The 2 Billion Dollar Man: Kareem Abdul-Jabbar

alice wellintown alicewellintown at gmail.com
Sun Oct 4 05:09:12 CDT 2009


Jabbar did not want a bidding war so the teams had to submit sealed
bids to hire him. He was purchased for $1000, 000.

He changed his name. He changed the game. And the TV stations cut up
the tournaments into samller and smaller pieces and made mo money mo
money mo money.



Never a mere athlete, Alcindor emerged in 1968 as a person of
political and religious principles. In high school in the early 1960s,
his racial consciousness had been raised by the civil rights movement,
Birmingham church bombings, Harlem riots, and a racially insensitive
coach. He wore his hair Afro-style, participated in the verbal and
visible "revolt of the black athlete" led by California sociology
professor Harry Edwards, and in 1968 effectively boycotted the Mexico
City Olympics by refusing to compete for an assured place on the
United States Olympic basketball team. For some time he had been
studying Islam, and in 1968 he dispensed with his Catholic religion to
become a Muslim. His Muslim mentor gave him a new name, Kareem
Abdul-Jabbar, "generous and powerful servant of Allah"; three years
later he legally changed his name.
The NCAA championship game was first televised in 1954, but television
didn't have a major impact on the tournament until 1969, when NBC's
national telecast drew a large audience, mainly because UCLA was going
after an unprecedented third straight championship.
UCLA's remarkable record--five more titles in the first six years of
the 1970s, including four more in a row--helped build even larger
audiences of viewers who wamted either to see history in the making or
to see the streak end. In 1973, NBC's first prime-time broadcast of
the championship game, UCLA's victory over Memphis State, drew a 20.5
share, a record at the time for any basketball game, college or
professional.
NBC expanded its coverage in 1978 to include the four regional
championship games leading up to the Final Four.

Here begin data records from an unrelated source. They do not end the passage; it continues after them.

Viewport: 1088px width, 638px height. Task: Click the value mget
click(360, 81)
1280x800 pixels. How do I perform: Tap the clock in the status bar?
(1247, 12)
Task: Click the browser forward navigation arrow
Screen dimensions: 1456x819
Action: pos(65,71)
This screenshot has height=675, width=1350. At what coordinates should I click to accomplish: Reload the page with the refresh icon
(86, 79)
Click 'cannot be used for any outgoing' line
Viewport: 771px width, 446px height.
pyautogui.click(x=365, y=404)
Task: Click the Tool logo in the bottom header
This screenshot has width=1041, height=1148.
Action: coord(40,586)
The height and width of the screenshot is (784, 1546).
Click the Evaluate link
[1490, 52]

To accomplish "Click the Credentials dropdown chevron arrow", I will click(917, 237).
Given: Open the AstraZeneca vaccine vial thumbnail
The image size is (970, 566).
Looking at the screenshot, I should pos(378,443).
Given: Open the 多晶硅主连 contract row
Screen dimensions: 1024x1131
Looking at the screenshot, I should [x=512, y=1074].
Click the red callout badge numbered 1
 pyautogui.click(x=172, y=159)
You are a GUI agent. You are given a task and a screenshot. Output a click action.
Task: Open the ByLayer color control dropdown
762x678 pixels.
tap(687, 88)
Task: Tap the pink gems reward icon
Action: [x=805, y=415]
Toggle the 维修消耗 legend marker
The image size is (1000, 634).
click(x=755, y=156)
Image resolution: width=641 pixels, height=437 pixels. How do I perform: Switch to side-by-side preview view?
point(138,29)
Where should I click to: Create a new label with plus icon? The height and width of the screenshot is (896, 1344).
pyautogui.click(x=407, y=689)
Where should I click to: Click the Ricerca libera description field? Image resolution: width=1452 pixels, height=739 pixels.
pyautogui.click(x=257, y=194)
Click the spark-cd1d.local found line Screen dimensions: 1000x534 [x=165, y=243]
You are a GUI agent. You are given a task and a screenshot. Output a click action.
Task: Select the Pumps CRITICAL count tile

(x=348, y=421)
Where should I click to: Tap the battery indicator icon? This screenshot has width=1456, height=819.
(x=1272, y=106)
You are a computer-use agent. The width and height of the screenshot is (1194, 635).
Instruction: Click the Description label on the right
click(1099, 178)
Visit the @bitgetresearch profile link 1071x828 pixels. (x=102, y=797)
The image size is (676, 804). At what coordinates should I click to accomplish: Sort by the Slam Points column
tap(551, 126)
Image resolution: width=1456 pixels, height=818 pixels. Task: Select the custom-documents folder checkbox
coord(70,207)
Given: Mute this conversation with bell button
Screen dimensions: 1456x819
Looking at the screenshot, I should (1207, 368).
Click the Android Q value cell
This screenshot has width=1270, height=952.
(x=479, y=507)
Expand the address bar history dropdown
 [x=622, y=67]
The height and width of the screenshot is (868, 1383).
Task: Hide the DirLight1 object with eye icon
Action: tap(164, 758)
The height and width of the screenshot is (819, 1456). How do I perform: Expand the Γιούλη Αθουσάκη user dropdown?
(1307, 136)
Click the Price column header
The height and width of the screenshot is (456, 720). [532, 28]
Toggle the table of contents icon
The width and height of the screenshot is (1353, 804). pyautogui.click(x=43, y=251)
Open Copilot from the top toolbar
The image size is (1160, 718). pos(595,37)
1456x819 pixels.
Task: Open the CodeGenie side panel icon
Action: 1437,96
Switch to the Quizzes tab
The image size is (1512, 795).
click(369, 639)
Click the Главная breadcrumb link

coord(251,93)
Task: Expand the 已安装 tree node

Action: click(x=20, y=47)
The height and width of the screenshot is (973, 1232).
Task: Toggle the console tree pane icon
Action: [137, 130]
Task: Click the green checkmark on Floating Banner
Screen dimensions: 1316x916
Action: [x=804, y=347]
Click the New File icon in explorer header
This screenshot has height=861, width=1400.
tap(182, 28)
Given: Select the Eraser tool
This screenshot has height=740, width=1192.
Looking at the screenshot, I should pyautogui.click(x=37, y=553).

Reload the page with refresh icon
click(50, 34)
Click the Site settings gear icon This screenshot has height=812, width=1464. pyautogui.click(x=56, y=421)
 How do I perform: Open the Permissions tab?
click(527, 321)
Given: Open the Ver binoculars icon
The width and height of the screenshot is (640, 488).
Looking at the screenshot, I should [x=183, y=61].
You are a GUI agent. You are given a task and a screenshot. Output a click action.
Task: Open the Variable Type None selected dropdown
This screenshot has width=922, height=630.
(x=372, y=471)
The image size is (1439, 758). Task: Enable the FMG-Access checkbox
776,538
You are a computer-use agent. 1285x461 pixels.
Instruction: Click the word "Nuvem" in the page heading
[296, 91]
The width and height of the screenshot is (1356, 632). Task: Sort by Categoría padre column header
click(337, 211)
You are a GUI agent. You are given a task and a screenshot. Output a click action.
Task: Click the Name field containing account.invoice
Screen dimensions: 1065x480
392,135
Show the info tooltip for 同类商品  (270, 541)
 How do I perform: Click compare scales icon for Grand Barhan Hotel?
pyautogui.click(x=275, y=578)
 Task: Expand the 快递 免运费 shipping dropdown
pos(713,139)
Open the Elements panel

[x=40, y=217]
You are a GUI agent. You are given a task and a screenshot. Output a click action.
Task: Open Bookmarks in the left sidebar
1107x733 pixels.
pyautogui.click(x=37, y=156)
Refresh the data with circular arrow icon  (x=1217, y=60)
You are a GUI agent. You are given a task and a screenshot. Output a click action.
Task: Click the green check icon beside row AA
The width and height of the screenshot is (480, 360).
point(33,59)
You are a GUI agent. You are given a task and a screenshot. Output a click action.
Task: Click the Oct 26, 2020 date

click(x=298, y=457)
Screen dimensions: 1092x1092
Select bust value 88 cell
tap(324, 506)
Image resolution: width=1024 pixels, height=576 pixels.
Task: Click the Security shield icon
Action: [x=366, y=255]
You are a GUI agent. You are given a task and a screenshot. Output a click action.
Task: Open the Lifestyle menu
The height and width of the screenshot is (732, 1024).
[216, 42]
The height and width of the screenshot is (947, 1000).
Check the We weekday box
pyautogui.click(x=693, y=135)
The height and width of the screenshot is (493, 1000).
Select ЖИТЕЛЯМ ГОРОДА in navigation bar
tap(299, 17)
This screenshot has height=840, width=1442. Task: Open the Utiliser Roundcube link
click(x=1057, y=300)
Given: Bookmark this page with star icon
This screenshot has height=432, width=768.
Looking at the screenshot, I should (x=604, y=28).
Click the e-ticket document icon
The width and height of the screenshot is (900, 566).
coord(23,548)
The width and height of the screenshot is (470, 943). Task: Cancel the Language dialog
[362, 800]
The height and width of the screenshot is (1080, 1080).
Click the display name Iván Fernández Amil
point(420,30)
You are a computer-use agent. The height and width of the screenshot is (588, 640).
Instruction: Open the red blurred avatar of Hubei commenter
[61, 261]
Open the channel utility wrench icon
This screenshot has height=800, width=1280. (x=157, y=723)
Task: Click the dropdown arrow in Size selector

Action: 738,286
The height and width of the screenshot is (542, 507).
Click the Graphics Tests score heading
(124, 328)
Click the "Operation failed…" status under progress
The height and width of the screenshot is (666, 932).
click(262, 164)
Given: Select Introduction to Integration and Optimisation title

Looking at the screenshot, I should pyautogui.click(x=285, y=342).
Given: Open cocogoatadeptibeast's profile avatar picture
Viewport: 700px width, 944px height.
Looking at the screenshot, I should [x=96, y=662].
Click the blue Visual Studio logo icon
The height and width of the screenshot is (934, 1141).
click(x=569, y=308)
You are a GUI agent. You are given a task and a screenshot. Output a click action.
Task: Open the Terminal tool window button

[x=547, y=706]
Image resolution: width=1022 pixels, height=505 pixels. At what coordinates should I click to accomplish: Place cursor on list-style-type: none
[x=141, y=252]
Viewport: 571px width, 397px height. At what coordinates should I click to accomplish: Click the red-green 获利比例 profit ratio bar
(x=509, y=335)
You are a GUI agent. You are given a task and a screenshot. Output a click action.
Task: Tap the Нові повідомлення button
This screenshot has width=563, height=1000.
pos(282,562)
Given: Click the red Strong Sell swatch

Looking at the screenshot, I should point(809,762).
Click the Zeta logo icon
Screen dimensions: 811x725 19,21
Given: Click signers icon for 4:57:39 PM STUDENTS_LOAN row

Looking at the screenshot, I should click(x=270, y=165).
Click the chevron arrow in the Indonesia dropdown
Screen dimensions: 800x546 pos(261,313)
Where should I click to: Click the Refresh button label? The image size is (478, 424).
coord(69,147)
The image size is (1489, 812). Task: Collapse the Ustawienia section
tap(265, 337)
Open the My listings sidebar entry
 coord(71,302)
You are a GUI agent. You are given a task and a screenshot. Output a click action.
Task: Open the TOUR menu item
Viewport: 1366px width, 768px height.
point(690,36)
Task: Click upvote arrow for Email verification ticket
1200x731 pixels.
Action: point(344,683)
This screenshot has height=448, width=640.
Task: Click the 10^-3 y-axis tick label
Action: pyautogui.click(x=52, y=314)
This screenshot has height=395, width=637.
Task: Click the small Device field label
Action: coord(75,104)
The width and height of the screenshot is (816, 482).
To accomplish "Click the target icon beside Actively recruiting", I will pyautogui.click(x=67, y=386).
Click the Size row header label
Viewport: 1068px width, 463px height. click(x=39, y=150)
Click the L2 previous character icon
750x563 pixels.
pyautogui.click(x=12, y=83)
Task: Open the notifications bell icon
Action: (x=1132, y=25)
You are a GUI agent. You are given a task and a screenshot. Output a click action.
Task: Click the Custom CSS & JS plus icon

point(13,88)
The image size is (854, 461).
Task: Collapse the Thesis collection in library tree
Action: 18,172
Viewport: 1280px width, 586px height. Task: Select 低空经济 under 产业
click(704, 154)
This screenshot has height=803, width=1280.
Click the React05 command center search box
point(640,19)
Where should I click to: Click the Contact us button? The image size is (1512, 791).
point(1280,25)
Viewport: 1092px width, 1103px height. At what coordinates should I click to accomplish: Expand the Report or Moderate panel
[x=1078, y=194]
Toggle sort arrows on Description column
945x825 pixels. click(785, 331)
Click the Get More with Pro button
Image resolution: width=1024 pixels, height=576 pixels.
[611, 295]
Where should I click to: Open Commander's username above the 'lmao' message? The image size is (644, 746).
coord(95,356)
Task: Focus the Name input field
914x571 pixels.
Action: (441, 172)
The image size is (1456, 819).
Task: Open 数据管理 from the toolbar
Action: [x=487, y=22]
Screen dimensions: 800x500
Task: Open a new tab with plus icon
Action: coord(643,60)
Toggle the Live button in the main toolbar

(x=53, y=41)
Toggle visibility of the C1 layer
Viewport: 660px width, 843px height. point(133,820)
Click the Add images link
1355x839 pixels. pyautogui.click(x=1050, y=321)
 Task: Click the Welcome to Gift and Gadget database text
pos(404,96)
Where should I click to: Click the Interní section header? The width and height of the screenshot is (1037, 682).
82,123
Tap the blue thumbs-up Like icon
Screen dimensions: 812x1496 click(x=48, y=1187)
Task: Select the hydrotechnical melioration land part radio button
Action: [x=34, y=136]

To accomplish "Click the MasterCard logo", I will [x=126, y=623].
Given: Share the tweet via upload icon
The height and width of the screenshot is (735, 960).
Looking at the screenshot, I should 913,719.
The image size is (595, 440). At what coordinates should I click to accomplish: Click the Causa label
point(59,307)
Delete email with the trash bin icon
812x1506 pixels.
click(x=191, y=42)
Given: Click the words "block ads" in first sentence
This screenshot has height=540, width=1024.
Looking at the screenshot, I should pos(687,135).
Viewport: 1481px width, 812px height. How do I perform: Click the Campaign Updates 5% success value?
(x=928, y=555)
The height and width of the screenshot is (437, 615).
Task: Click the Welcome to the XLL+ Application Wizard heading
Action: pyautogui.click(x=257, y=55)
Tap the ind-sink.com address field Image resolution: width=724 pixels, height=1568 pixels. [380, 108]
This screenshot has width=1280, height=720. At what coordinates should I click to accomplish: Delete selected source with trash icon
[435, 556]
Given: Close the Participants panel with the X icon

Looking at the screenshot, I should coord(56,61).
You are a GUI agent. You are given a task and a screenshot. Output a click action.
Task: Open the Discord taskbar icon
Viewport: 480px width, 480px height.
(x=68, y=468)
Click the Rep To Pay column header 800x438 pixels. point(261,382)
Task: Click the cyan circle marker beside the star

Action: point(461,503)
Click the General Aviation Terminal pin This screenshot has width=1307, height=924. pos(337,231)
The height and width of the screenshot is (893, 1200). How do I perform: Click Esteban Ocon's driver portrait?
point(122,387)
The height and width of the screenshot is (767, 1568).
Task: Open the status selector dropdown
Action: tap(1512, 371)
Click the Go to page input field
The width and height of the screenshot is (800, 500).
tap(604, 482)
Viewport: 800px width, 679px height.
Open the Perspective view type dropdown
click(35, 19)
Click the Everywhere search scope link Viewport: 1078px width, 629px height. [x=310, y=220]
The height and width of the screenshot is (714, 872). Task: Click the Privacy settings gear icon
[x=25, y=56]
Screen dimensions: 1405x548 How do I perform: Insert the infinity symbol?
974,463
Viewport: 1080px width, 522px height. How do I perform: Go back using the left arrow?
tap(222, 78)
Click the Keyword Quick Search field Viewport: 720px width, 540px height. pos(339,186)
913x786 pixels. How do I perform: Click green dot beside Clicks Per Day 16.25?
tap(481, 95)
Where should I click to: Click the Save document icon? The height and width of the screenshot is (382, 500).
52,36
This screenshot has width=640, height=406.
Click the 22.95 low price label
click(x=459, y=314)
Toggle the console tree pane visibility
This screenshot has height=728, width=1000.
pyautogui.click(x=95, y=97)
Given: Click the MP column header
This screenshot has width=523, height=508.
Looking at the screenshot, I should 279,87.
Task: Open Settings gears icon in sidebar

Other early-round
games were carried on the TVS network and by NCAA Productions. "March
Madness," as the tournament is now known, became a reality when CBS
agreed to pay $18 million a year for television rights from 1982
through 1984 and ESPN began to televise all of the games that CBS
didn't cover.
The NCAA tournament is now one of the major sports events on TV.
Shortly after losing its share of the NFL television package in 1994,
CBS agreed to pay $1.725 billion for rights to the tournament through
2002. Although no single game draws an audience comparable to that for
the Super Bowl, the total package of games, with its built-in regional
favorites, rivals the NFL's playoff series, the NBA playoffs, and the
World Series in fan interest and television appeal.
The television money has made the tournament the NCAA's largest single
source of revenue by far, especially since the association has lost
rights to most major college football games.